Many shoppers wandering the department store on Saturday are browsing. Some are buying. Most people the menswear assistant offers to help, decline. But one or two ask if a particular shirt or jumper is available in their size. The response depends. It depends on three things—the stock levels, the training the sales team received, and how the individual assistant shows up to work.

Often the assistant on duty will apologise, announcing that stock levels are low. Sometimes she will offer to check if another store has the item in the customer’s size. Rarely will she ask the customer when for and why he needs the shirt so that she can suggest an alternative or order one in his size.

It depends isn’t a recipe for great customer service. The best brands know the customer experience shouldn’t depend on who happens to be working that day. They intentionally design experiences and create scripts that match the outcome they want. And they hire people who share the company’s values and ideals—people who are intent on embodying the brand’s story.

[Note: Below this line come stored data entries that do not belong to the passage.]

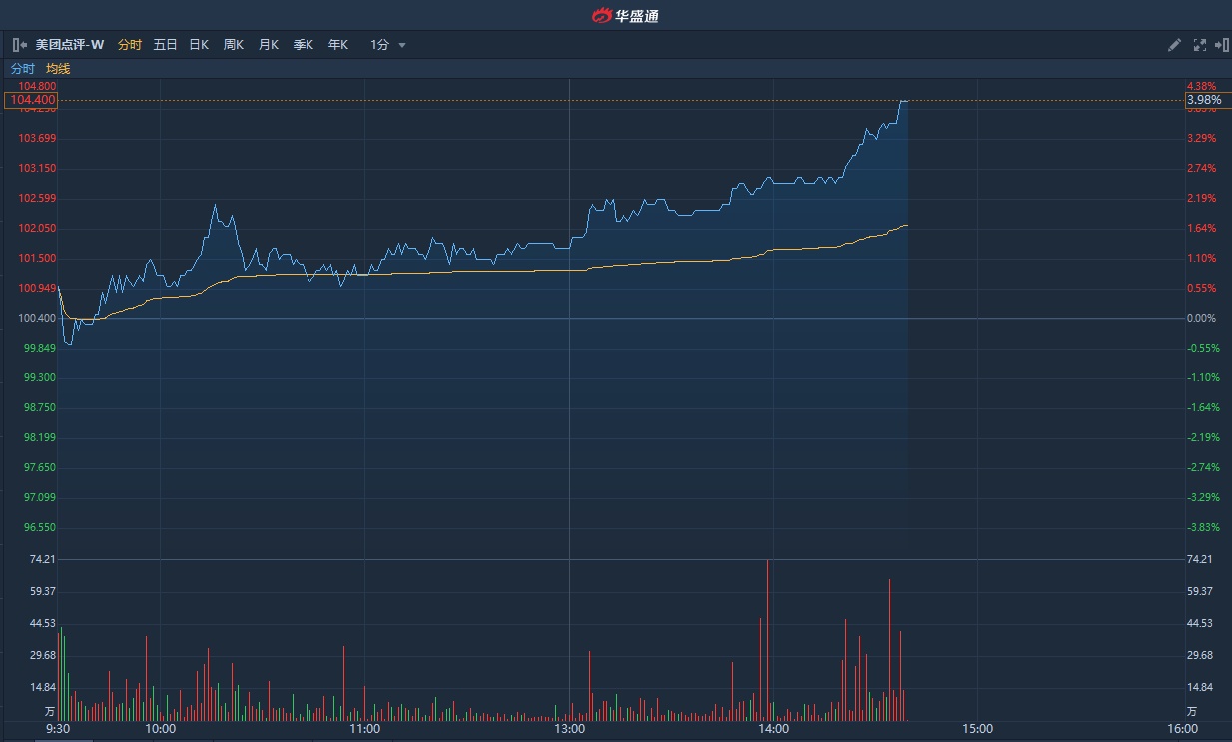Viewport: 1232px width, 742px height.
Task: Collapse right panel using arrow-bar icon
Action: point(1222,45)
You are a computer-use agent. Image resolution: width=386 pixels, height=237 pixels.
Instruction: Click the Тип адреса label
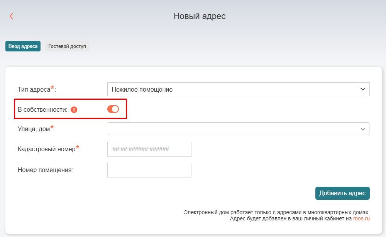point(34,89)
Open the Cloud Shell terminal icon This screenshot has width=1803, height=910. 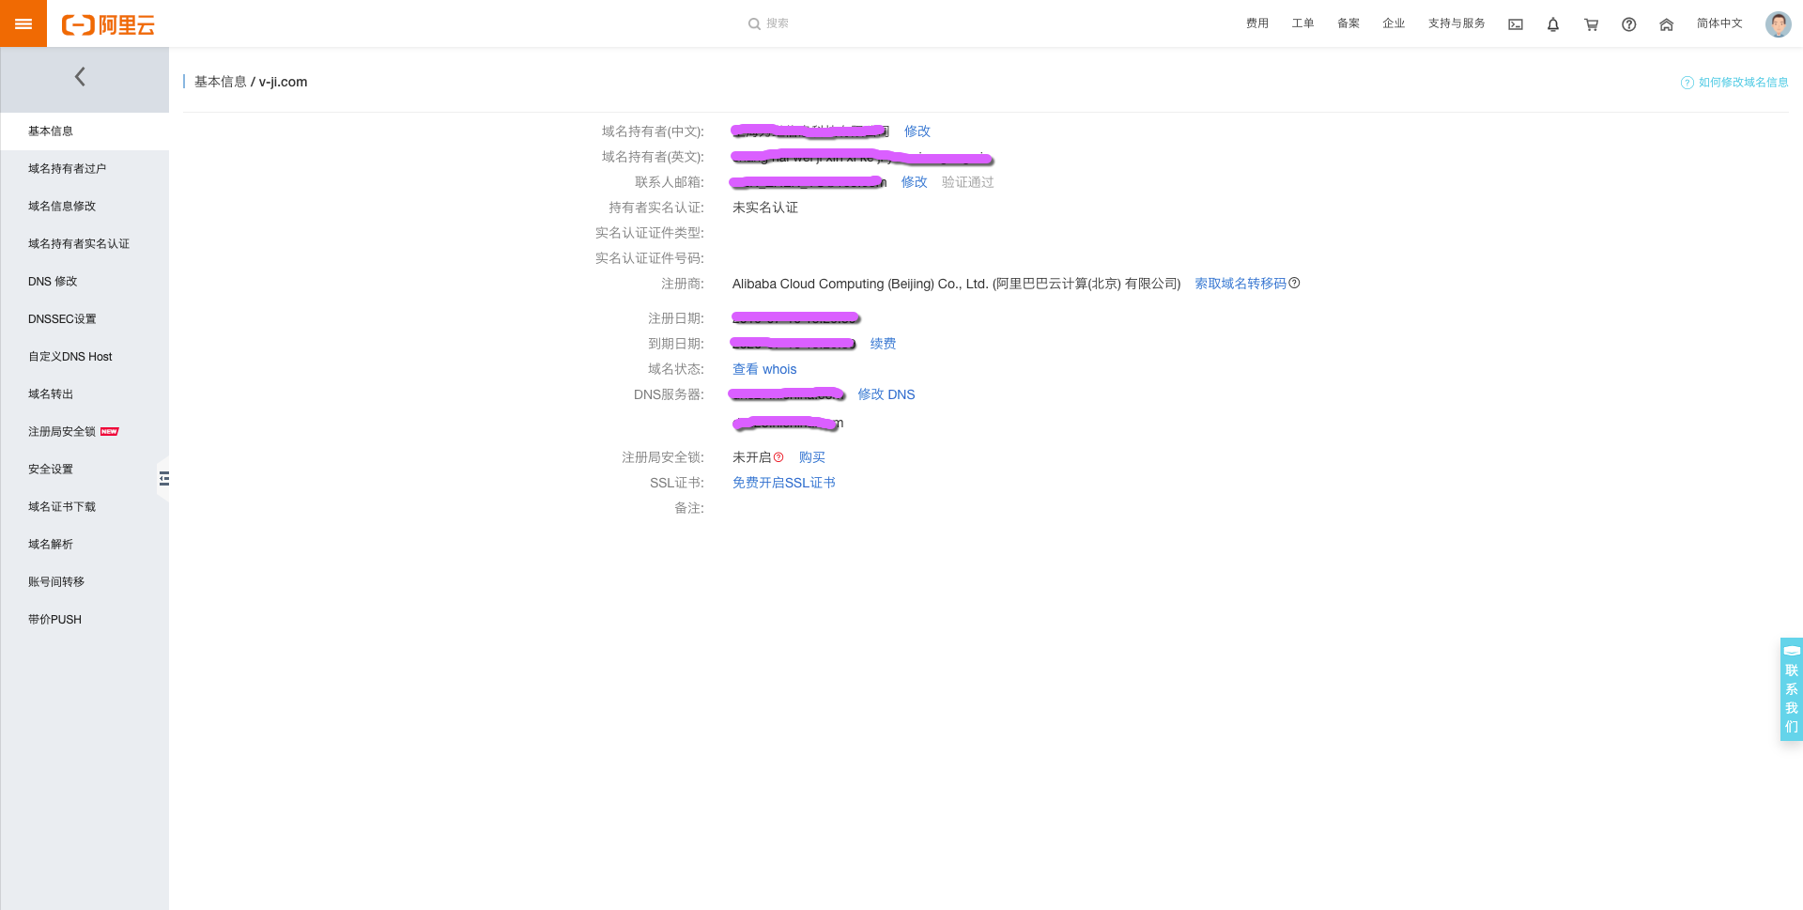click(1516, 24)
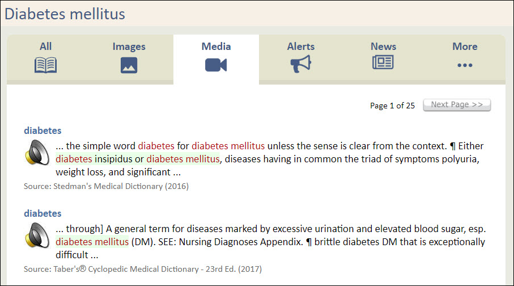514x286 pixels.
Task: Click the picture icon under Images
Action: (129, 65)
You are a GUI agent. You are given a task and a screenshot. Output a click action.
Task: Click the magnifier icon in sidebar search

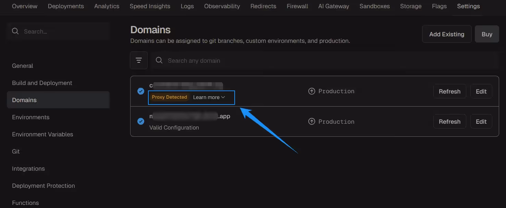coord(15,31)
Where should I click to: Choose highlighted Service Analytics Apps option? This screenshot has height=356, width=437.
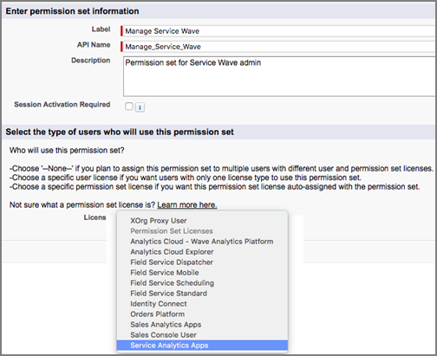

Consistent service is a result of common goals and a shared narrative.
A good strategy depends on a great story.

Image by Garry Knight

What Can You Learn From Your Competitors?

Karl’s been a successful financial advisor for many years. He’s at the point where he doesn’t need to advertise his services. Karl chooses the clients he wants to work with and generally only takes on new clients by referral. He’s intentionally built the kind of business he wants.

Karl will tell you that the secret of his success is down to one thing—learning from his competitors.

“I spent a lot of time paying attention to my competitors. But instead of  worrying about what they excelled at, I wanted to know where they fell short. I found out what they wouldn’t do for their clients. And then I did the things they weren’t prepared to do for mine. Now, sometimes those things didn’t scale. They weren’t systems and processes I could easily automate. To an outsider that might have looked like a short-term disadvantage, but over time things that weren’t easy to replicate turned into my competitive advantage.”

It turns out that differentiation happens in the heads, but mostly in the hearts, of your customers.

What’s the story your competitor doesn’t want to tell?